§ **WORK INSTRUCTION**: The required output is the lines below from the line containing "Where should I" to the line containing "Viewport: 588px width, 392px", inclusive, retyped exactly. No other lines belong in it.

§ **SUPPLIED MATERIAL**:

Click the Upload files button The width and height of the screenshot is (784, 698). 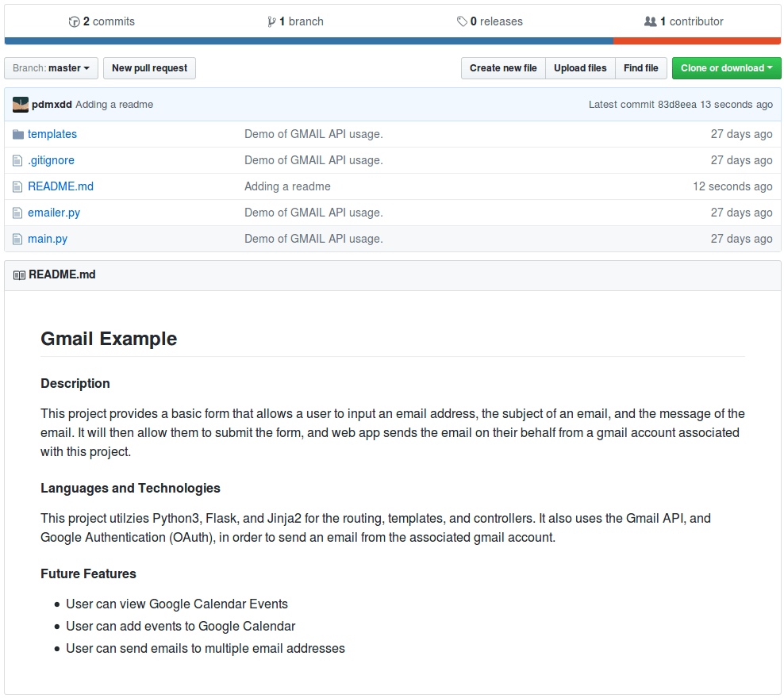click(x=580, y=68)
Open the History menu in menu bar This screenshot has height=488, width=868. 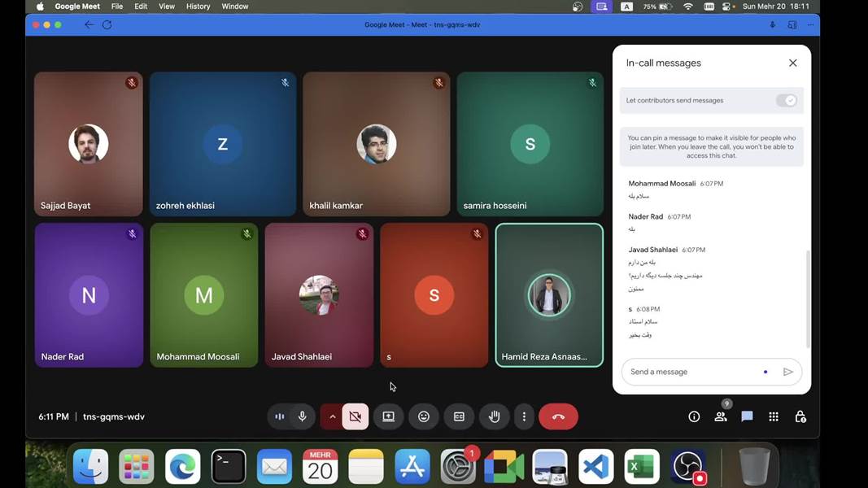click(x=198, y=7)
...
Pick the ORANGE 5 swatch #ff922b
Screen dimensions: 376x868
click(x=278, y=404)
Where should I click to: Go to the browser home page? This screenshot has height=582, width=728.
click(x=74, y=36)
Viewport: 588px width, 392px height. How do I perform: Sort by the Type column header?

§ **WRITTEN RESPONSE**:
Where should I click to: Go to the browser home page? This screenshot has height=582, width=728.
click(x=74, y=36)
Viewport: 588px width, 392px height. How do I perform: Sort by the Type column header?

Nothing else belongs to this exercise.